Promoting strained associations between race, body size, and complications from this little-understood disease has served to reinforce an image of black people as wholly swept up in sensuous pleasures like eating and drinking, which supposedly makes our unruly bodies repositories of preventable weight-related illnesses. The attitudes I see today have echoes of what I described in “Fearing the Black Body: The Racial Origins of Fat Phobia.” My research showed that anti-fat attitudes originated not with medical findings, but with Enlightenment-era belief that overfeeding and fatness were evidence of “savagery” and racial inferiority.

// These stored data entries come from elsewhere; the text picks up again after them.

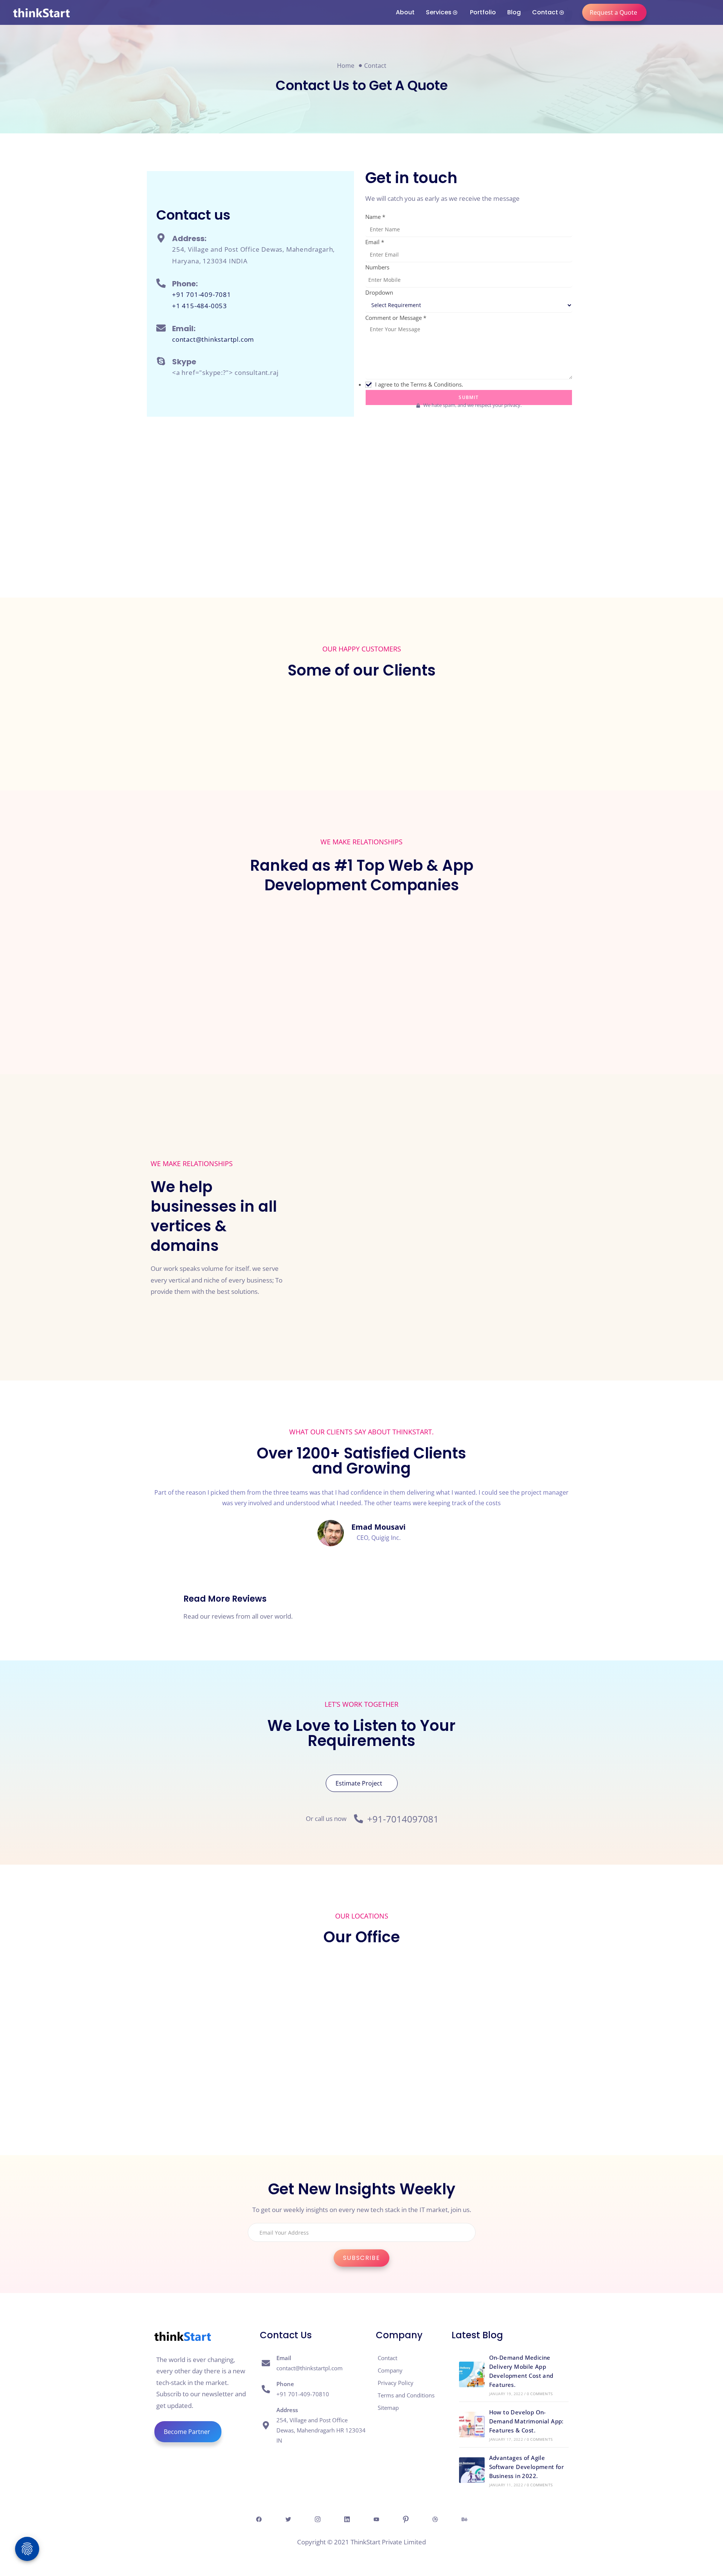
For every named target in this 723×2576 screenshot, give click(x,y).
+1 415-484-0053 (199, 305)
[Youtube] (376, 2519)
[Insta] (317, 2519)
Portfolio (483, 12)
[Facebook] (259, 2519)
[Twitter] (288, 2519)
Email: (183, 328)
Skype (184, 361)
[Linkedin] (347, 2519)
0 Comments (539, 2393)
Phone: (185, 283)
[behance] (464, 2519)
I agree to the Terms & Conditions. (419, 384)
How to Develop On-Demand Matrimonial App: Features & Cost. (526, 2421)
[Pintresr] (405, 2519)
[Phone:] (161, 283)
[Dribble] (435, 2519)
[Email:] (161, 328)
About (405, 12)
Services (438, 12)
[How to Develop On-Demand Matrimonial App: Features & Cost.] (472, 2424)
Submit (469, 397)
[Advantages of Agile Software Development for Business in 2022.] (472, 2470)
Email (374, 242)
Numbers (377, 267)
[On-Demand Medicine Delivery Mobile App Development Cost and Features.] (472, 2374)
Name (375, 216)
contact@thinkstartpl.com (213, 339)
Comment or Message (395, 317)
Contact (545, 12)
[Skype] (161, 361)
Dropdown (379, 292)
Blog (514, 12)
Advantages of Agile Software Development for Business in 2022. (526, 2467)
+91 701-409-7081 (201, 294)
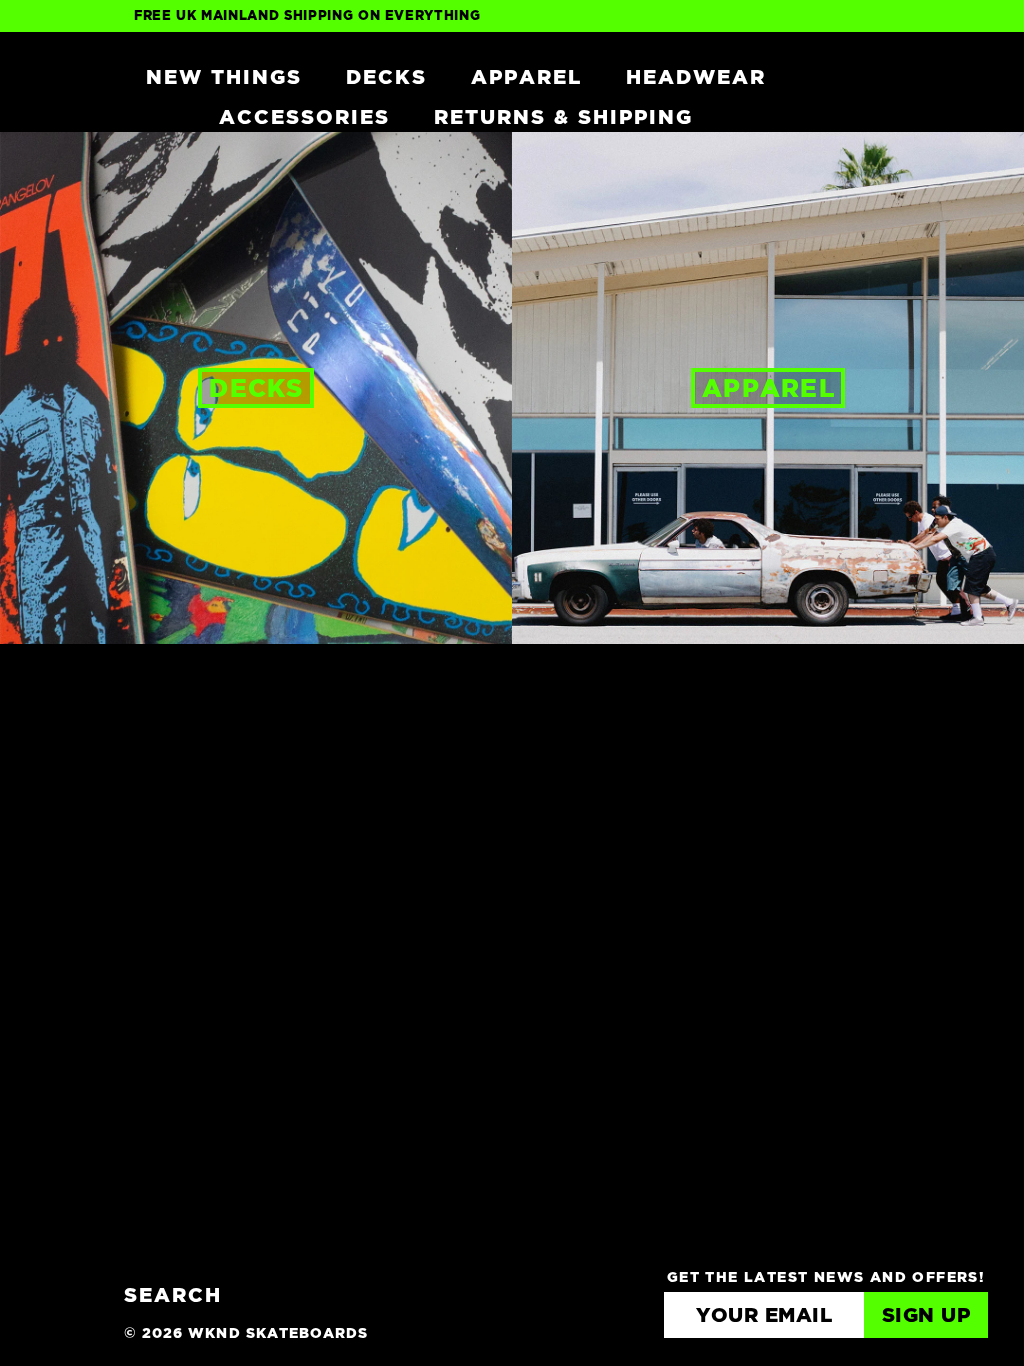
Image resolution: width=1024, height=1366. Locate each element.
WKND (58, 76)
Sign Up (926, 1316)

Today, the stakes of these discussions could not be higher. When I learned about guidelines suggesting that doctors may use existing health conditions, including obesity, to deny or limit eligibility to lifesaving coronavirus treatments, I couldn’t help thinking of the slavery-era debates I’ve studied about whether or not so-called “constitutionally weak” African-Americans should receive medical care.
Fortunately, since that event I attended five years ago, experts focused on the health of African-Americans have continued to work to direct the nation’s attention away from individual-level factors.
The New York Times’ 1619 Project featured essays detailing how the legacy of slavery impacted health and health care for African-Americans and explaining how, since the since the era of slavery, black people’s bodies have been labeled congenitally diseased and undeserving of access to lifesaving treatments.
In a recent essay addressing Covid-19 specifically, Rashawn Ray underscored the legacy of redlining that pushed black people into poor, densely populated communities often with limited access to health care. And he pointed out that black people are overrepresented in service positions and as essential workers who have greater exposure than those with the luxury of sheltering in place. Ibram X. Kendi has written that the “irresponsible behavior of disproportionately poor people of color” — often cited as an important factor in health disparities — is a scapegoat directing American’s attention from the centrality of systemic racism in current racial health inequities.
Evaluating the inadequate and questionable data about race, weight and Covid-19 complications with these insights in mind makes it clear that obesity — and its affiliated, if incorrect implication of poor lifestyle choices — should not be front and center when it comes to understanding how this pandemic has affected African-Americans. Even before Covid-19, black Americans had higher rates of multiple chronic illnesses and a lower life expectancy than white Americans, regardless of weight. This is an indication that our social structures are failing us. These failings — and the accompanying embrace of the belief that black bodies are uniquely flawed — are rooted in a shameful era of American history that took place hundreds of years before this pandemic.
Sabrina Strings is an associate professor of sociology at the University of California at Irvine and the author of “Fearing the Black Body: The Racial Origins of Fat Phobia.”